The relevant law and guidance

  1. A child or young person with special educational needs may have an Education, Health and Care (EHC) Plan. This document sets out the child or young person’s needs and what arrangements should be made to meet them.
  2. Sections 9 and 10 of the Care Act 2014 require councils to carry out an assessment for any adult with an appearance of need for care and support. The assessment must be of the adult’s needs and how they impact on their wellbeing and the results they want to achieve.
  3. Where a council arranges care and support to meet an adult’s needs it may charge the adult. How it charges is different depending on whether someone is in a care home, their own home or another setting. Where it decides to charge, the council must follow the Care and Support (Charging and Assessment of Resources) Regulations 2014 and have regard to the Care Act statutory guidance. (Care Act 2014, section 14 and 17).
  4. Where a council has decided to charge for care, it must carry out a financial assessment to decide what a person can afford to pay. Councils can take disability-related benefit into account when calculating how much someone should pay towards the cost of their care. For non-residential or temporary stays, a council should make an assessment to allow the person to keep enough benefit to pay for necessary disability-related expenditure (DRE) to meet any needs it is not meeting.

Tasks to perform:
A) According to the text on the relevant law and guidance, why should a council's assessment for non-residential or temporary stays let the person keep enough benefit?
B) Reproduce everything in the text on the relevant law and guidance from "2. Sections 9" down to "want to achieve.".

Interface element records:
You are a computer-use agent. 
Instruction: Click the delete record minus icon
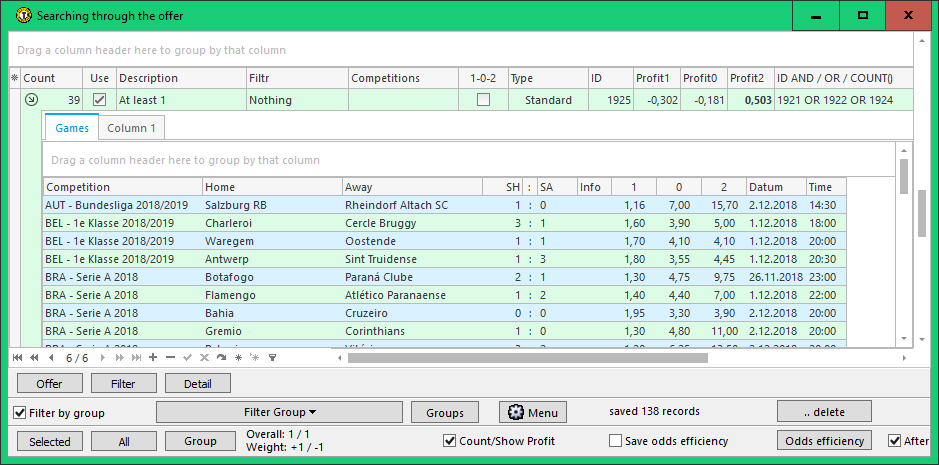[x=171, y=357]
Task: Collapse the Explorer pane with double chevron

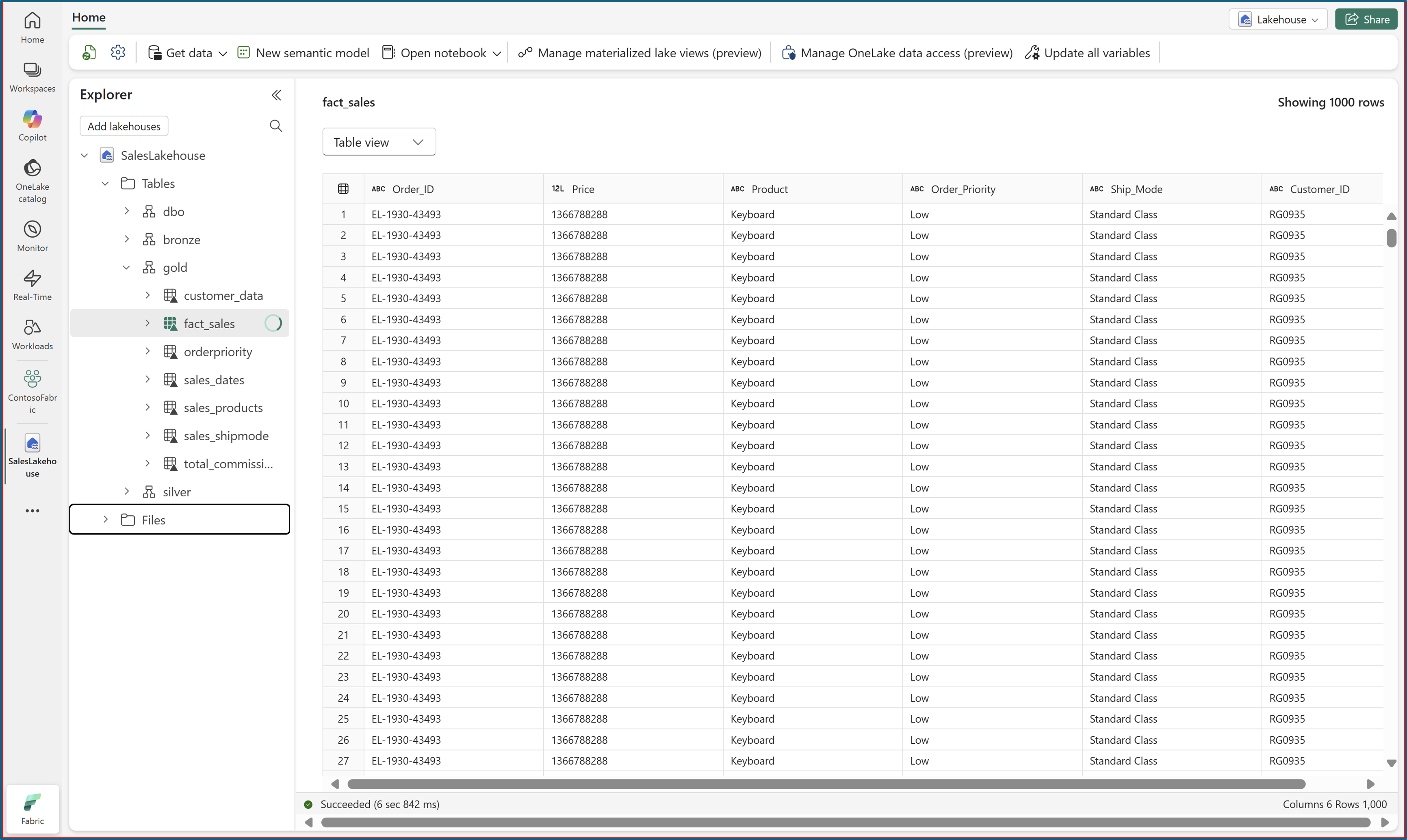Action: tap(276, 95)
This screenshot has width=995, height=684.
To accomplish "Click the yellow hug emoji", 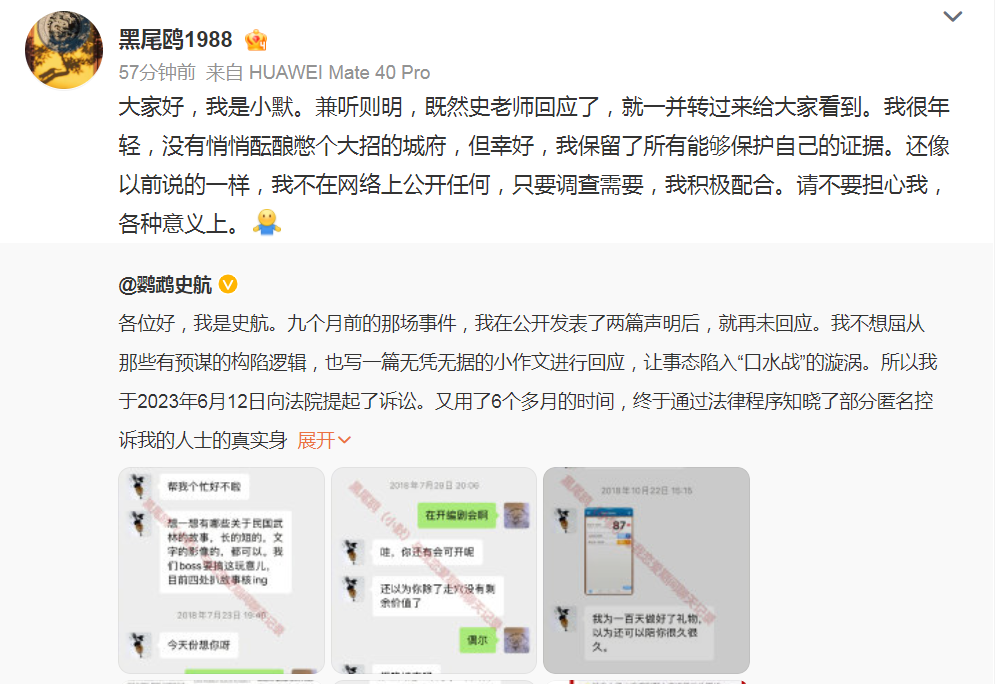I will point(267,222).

Solutions for each task:
A) The assessment should let the person keep enough benefit to pay for necessary disability-related expenditure (DRE). That spending is needed to meet any needs the council is not meeting.

B)
2. Sections 9 and 10 of the Care Act 2014 require councils to carry out an assessment for any adult with an appearance of need for care and support. The assessment must be of the adult’s needs and how they impact on their wellbeing and the results they want to achieve.